| Required work |
Reproduce each of the following rows verbatim, omitting the pictures from your output.

| Material to process |
+ + + + +

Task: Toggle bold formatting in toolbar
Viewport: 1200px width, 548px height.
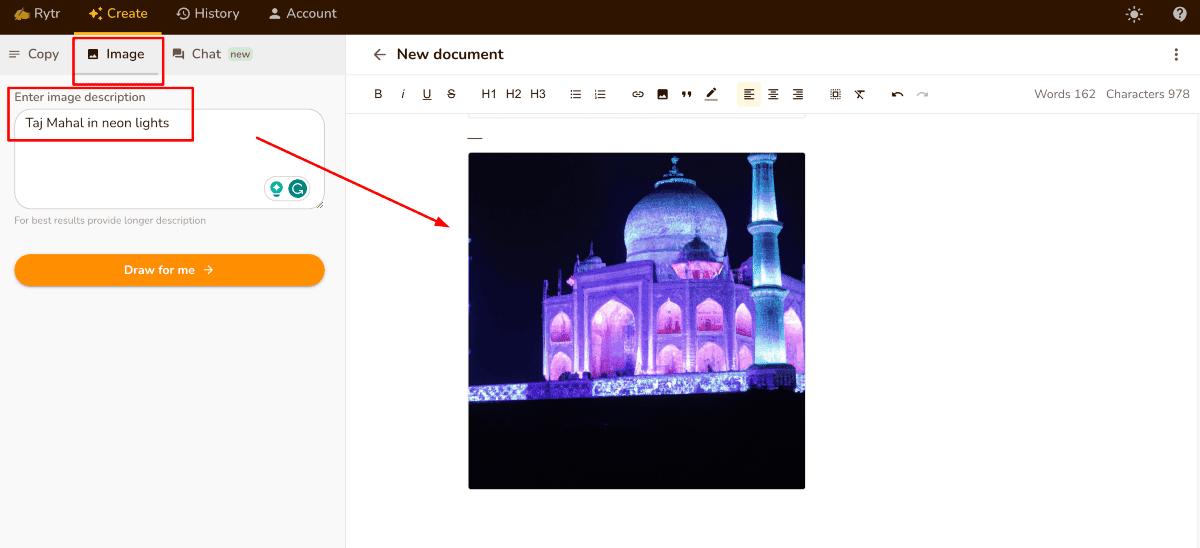Action: pyautogui.click(x=378, y=94)
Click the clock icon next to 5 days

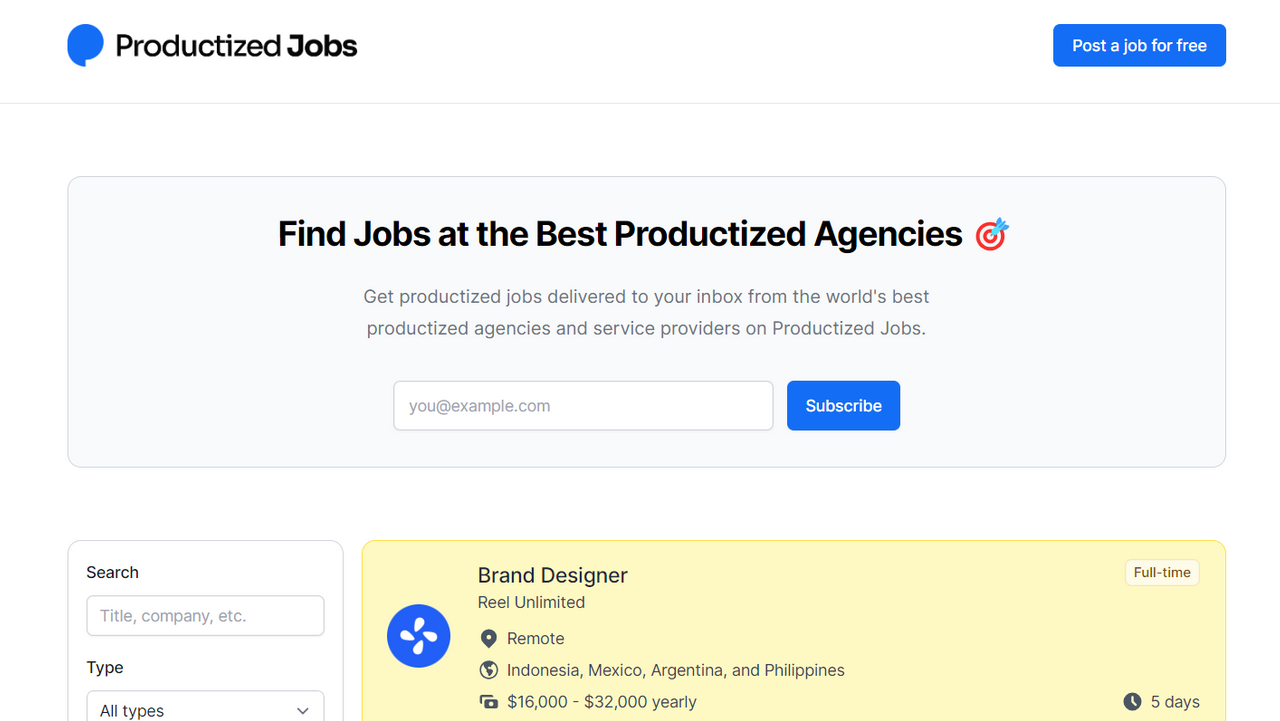[x=1132, y=702]
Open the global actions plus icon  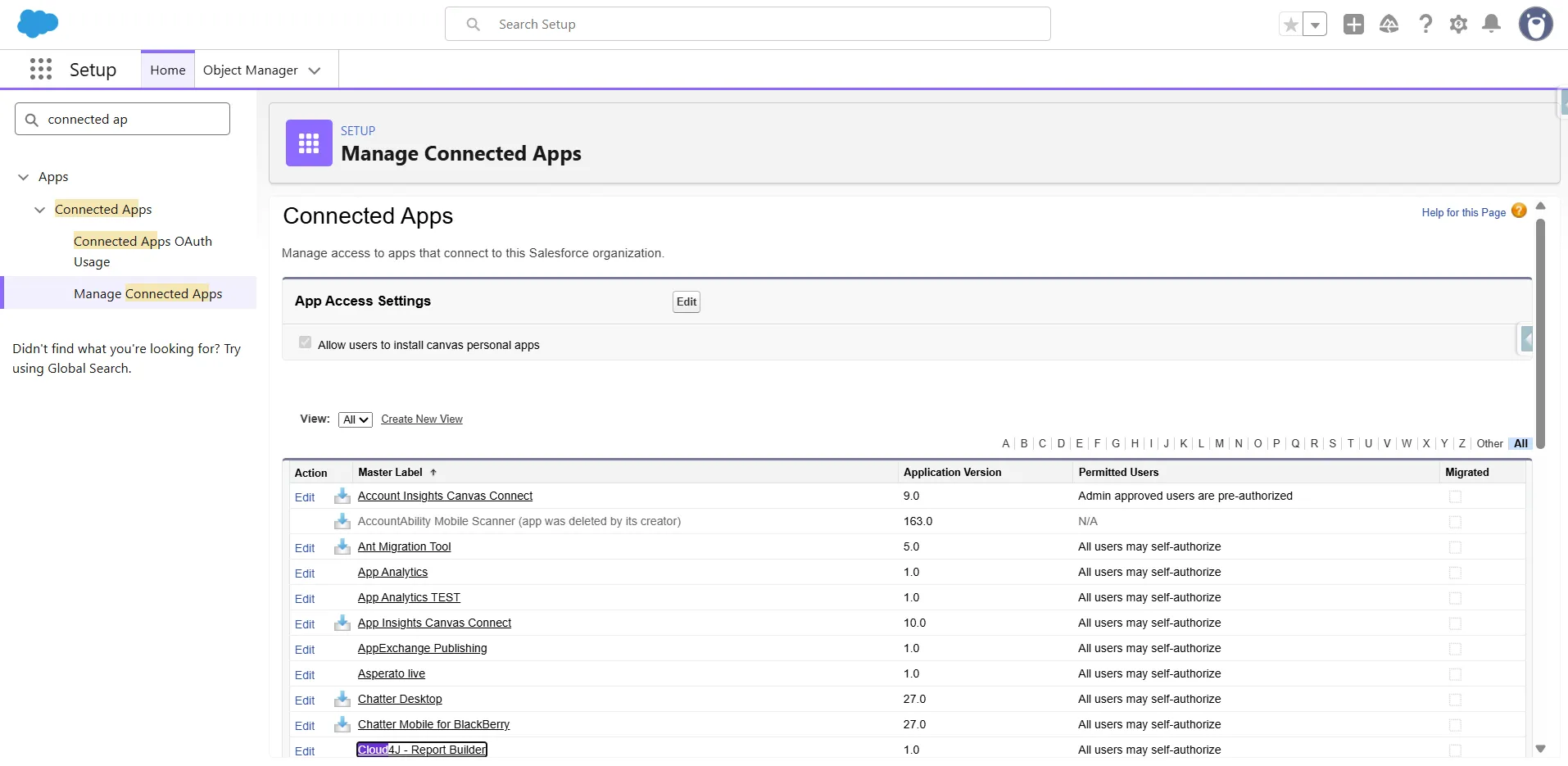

+ + + + +

| Expected output |
Task: Toggle bold formatting in toolbar
Viewport: 1200px width, 548px height.
Action: pyautogui.click(x=378, y=94)
Click the clock icon next to 5 days

[x=1132, y=702]
Open the global actions plus icon  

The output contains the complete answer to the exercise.